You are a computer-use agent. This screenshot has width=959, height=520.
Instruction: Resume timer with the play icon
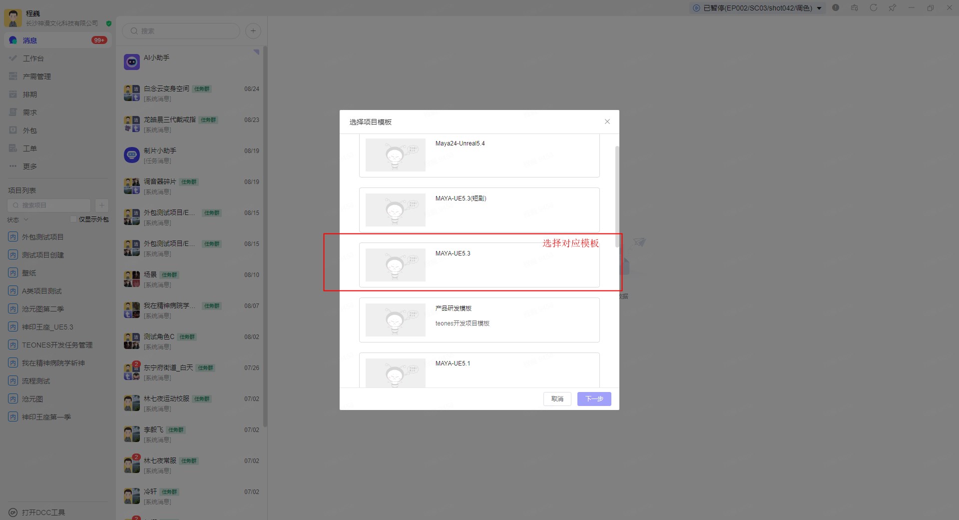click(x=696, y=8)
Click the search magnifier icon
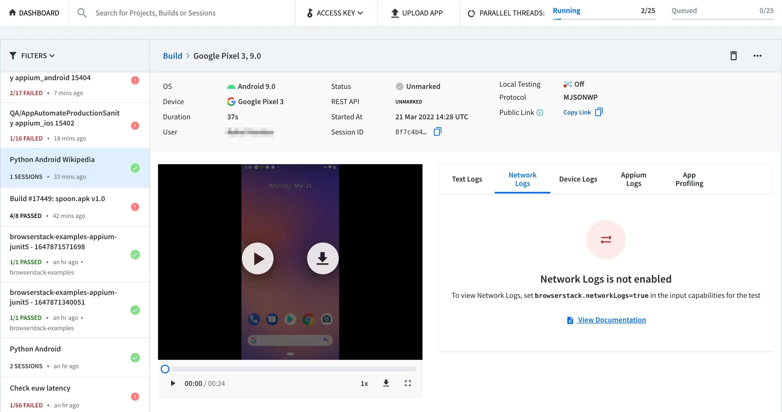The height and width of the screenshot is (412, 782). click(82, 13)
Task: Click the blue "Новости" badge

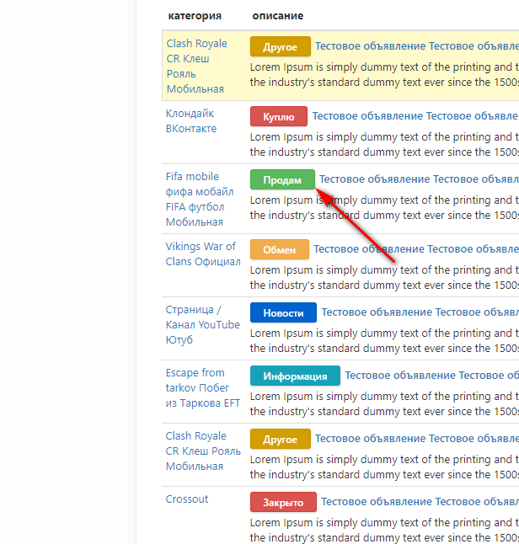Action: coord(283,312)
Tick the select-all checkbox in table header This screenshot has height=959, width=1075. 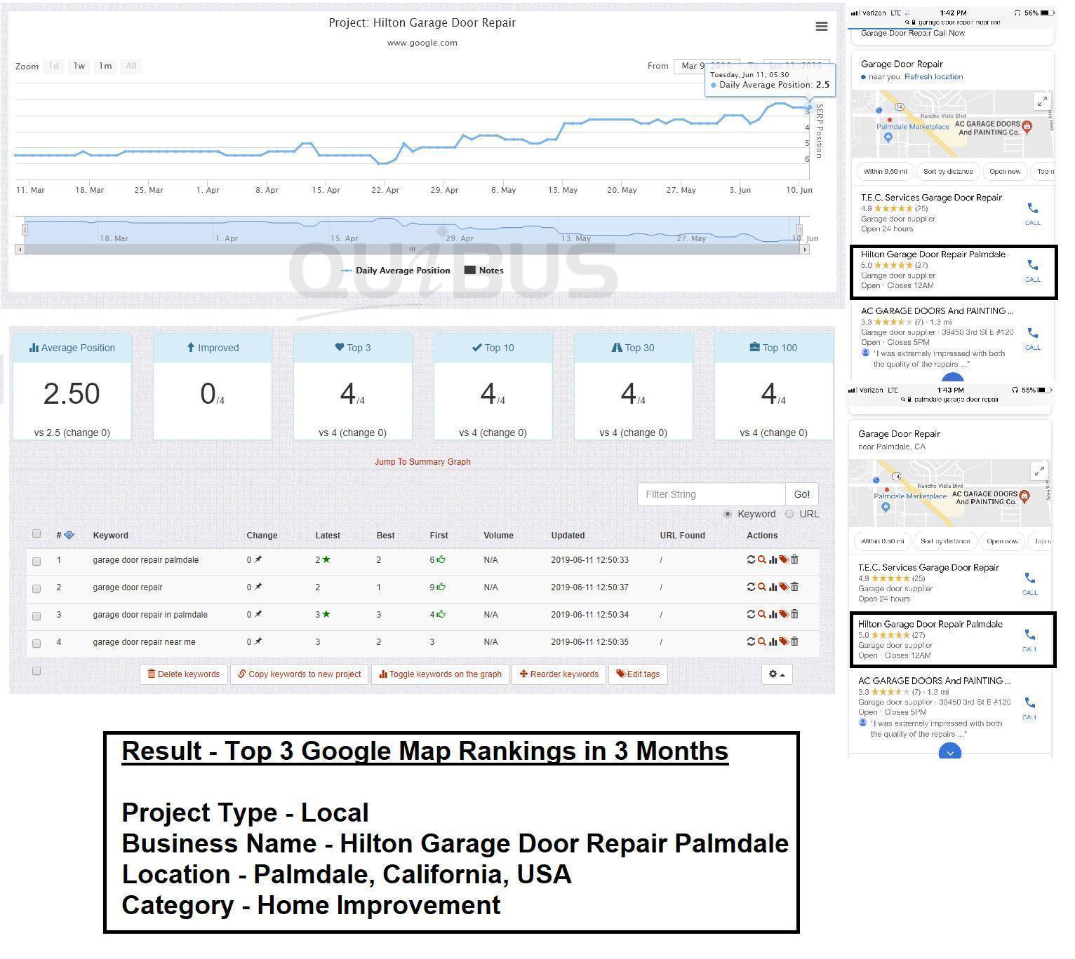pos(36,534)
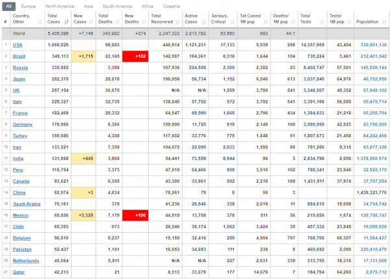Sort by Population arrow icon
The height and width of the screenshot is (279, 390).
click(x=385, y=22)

━━━━━━━━

* What you need to do
Rewrite the records as a numbered list, from their first line through the line containing "Action: coord(283,312)", that line included. Omit blank lines and leave out the pictures.

* Solution
1. You are a computer-use agent. This screenshot has width=959, height=520.
2. Instruction: Resume timer with the play icon
3. click(x=696, y=8)
4. Click the search magnifier icon
5. The height and width of the screenshot is (412, 782). click(82, 13)
6. Task: Click the blue "Новости" badge
7. Action: coord(283,312)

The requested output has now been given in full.